As reported by The Wall Street Journal, Meta, the parent company of Facebook and Instagram, has proposed a monthly subscription plan for users in Europe that would provide an ad-free experience. Alternatively, users can continue using the apps for free if they agree to receive personalized ads.
Meta is suggesting a monthly fee of approximately €10 (~$10.5) for using a Facebook or Instagram account on a desktop and about €6 (~$6.3) for each additional linked account. On mobile devices, the starting price would rise to €13 (~$13.6) to account for the commissions charged by Apple and Google’s mobile app stores on iOS and Android, respectively.
These plans are referred to as “SNA” (Subscription No Ads) and have been shared with EU privacy regulators for their feedback. Depending on the response from regulatory authorities, Meta intends to launch these subscription options in the coming months for European users.
The choice will be left to users: either pay for an ad-free experience on Instagram and Facebook or continue using the platforms for free but have their activity tracked in order to receive personalized ads. For users who prefer not to pay and want to protect their data, deactivating their Facebook account or exploring alternative platforms may be the wiser choice.
Would you be willing to pay a monthly fee for an ad-free experience on Instagram or Facebook?
It’s unlikely that these subscription plans will be available in other regions, such as the United States. Meta’s proposal is specifically designed to comply with the privacy-focused requirements of EU regulators. European regulators have insisted that services and platforms must obtain user consent before collecting data for personalized ads and provide users with the option to opt out.

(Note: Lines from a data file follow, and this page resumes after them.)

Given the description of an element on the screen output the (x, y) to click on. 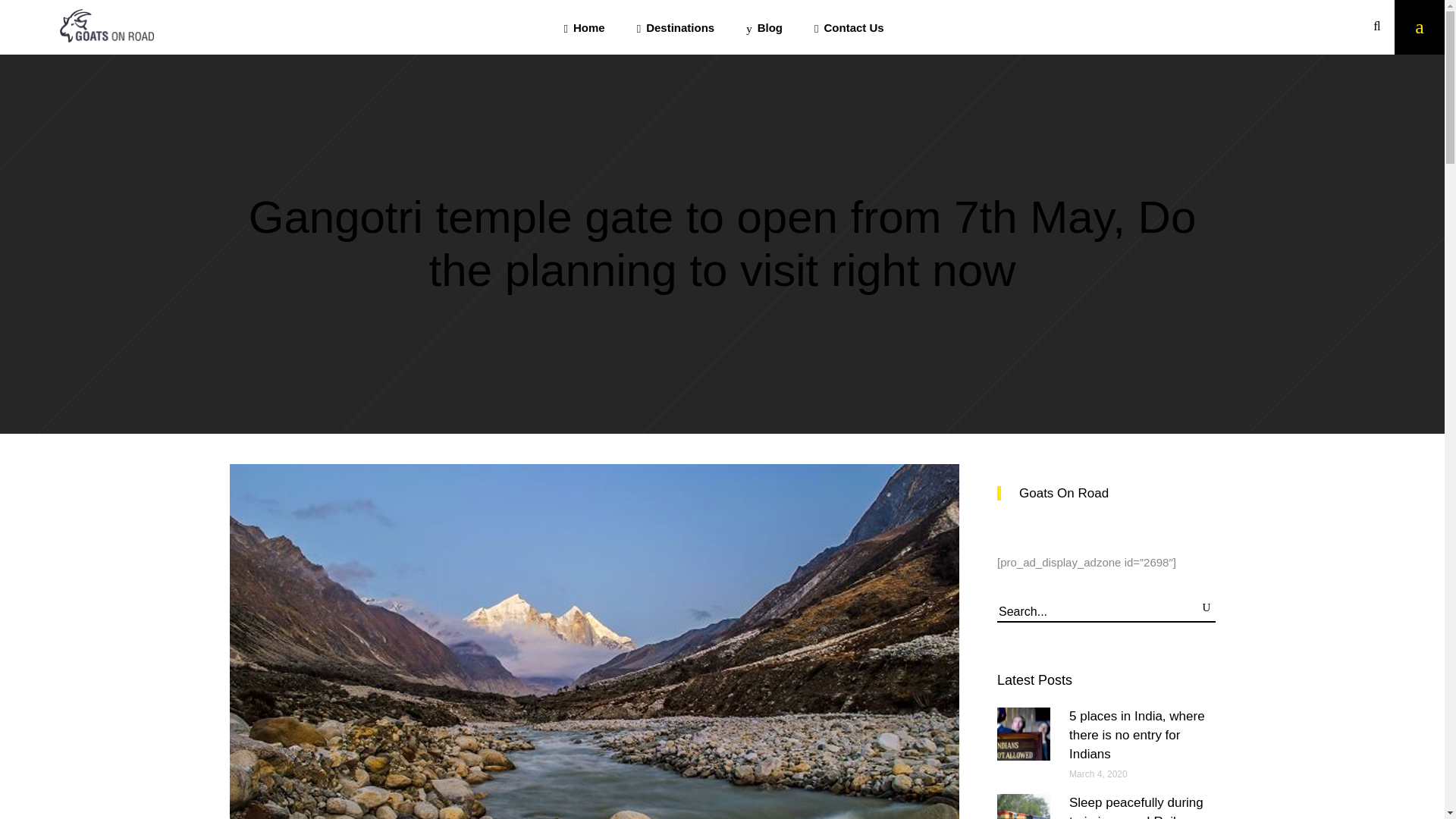
Destinations (675, 27)
Blog (763, 27)
Home (583, 27)
Contact Us (848, 27)
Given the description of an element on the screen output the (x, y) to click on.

It’s not immediately clear whether these proposed plans fully meet all the regulatory demands. However, a preliminary analysis of the EU’s Digital Markets Act suggests that a user who opts out should still be allowed to use the service. Meta is banking on a recent EU court decision that stated social media companies “could charge a reasonable fee” to users who choose not to allow their data to be used for specific ad-targeting purposes.